Data shown: Begin
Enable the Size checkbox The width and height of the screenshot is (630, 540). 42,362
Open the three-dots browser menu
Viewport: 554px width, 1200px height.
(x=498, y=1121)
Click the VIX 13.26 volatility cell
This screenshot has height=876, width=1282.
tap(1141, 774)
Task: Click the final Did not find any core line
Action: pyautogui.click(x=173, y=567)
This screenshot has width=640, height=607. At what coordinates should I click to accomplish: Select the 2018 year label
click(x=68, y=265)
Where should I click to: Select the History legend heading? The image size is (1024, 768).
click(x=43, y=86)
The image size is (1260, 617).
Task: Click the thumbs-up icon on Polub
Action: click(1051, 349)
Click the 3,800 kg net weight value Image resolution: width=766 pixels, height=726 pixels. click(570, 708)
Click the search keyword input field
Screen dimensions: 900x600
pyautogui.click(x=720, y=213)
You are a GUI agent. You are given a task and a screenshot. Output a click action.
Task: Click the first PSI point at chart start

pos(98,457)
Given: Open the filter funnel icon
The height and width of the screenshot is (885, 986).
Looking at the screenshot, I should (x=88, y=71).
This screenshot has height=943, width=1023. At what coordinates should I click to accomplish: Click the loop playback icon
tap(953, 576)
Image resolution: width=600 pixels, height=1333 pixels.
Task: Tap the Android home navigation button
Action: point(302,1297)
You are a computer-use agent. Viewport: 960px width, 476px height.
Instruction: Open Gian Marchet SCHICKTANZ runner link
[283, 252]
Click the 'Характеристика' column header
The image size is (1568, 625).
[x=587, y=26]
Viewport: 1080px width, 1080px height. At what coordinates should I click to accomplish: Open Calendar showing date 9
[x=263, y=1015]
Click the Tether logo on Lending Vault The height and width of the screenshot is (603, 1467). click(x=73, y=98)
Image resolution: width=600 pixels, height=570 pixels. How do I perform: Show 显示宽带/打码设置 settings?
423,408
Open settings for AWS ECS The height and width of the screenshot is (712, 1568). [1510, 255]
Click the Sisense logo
Data shown: End
(What you will do): Look over the entries above. Copy every line that contains the word "logo".

(Expected output):
Click the Tether logo on Lending Vault The height and width of the screenshot is (603, 1467). click(x=73, y=98)
Click the Sisense logo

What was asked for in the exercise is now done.